WHAT YOU SHOULD DO> Only one stretch of the listing below is wanted: every line from the first to the line containing "Open the Start", set down exactly.

[Opening INFORMATION GIVEN section]

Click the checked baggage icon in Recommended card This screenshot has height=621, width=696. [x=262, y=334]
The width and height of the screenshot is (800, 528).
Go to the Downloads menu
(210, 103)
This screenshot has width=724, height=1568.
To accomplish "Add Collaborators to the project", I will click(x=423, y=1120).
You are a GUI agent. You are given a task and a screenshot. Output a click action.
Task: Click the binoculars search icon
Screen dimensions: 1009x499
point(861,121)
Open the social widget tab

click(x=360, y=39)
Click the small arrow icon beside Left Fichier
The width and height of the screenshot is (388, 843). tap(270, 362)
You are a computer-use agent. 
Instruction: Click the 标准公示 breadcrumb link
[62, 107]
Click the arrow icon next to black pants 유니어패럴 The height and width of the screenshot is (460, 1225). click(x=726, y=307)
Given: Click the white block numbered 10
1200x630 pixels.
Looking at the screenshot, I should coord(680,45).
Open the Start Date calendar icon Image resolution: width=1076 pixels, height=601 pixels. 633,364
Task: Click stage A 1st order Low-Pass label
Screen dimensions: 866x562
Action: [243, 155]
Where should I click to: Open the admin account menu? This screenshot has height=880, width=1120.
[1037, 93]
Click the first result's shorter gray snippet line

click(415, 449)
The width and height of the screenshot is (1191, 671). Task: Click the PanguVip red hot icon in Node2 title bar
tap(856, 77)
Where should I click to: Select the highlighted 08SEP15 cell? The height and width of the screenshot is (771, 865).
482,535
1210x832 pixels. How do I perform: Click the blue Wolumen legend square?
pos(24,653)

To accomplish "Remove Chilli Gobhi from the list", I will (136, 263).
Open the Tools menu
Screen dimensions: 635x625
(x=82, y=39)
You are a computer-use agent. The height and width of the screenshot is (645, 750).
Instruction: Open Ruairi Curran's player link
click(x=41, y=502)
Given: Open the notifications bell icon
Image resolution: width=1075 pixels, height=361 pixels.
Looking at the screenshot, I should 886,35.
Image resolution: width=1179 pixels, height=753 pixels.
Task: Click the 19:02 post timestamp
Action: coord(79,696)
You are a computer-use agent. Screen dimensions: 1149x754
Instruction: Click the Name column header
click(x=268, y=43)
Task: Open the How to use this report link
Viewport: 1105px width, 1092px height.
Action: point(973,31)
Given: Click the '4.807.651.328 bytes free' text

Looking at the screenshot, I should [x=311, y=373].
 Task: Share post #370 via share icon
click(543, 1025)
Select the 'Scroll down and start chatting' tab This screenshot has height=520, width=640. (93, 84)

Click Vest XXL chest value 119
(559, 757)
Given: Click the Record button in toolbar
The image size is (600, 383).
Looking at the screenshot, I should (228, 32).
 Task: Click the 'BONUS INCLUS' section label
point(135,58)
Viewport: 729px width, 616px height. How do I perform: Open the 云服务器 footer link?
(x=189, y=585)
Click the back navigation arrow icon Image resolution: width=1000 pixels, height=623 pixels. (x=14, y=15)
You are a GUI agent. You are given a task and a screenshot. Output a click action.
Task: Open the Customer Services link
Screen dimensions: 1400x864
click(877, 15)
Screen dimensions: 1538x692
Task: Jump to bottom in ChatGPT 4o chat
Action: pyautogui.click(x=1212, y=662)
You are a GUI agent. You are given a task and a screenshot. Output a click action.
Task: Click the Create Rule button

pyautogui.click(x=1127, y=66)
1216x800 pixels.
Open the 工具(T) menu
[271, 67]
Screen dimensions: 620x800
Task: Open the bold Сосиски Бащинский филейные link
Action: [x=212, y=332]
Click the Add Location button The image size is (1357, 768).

[Closing INFORMATION GIVEN section]

YOUR SOLUTION>
Click the checked baggage icon in Recommended card This screenshot has height=621, width=696. [x=262, y=334]
The width and height of the screenshot is (800, 528).
Go to the Downloads menu
(210, 103)
This screenshot has width=724, height=1568.
To accomplish "Add Collaborators to the project", I will click(x=423, y=1120).
You are a GUI agent. You are given a task and a screenshot. Output a click action.
Task: Click the binoculars search icon
Screen dimensions: 1009x499
point(861,121)
Open the social widget tab

click(x=360, y=39)
Click the small arrow icon beside Left Fichier
The width and height of the screenshot is (388, 843). tap(270, 362)
You are a computer-use agent. 
Instruction: Click the 标准公示 breadcrumb link
[62, 107]
Click the arrow icon next to black pants 유니어패럴 The height and width of the screenshot is (460, 1225). click(x=726, y=307)
Given: Click the white block numbered 10
1200x630 pixels.
Looking at the screenshot, I should coord(680,45).
Open the Start Date calendar icon Image resolution: width=1076 pixels, height=601 pixels. 633,364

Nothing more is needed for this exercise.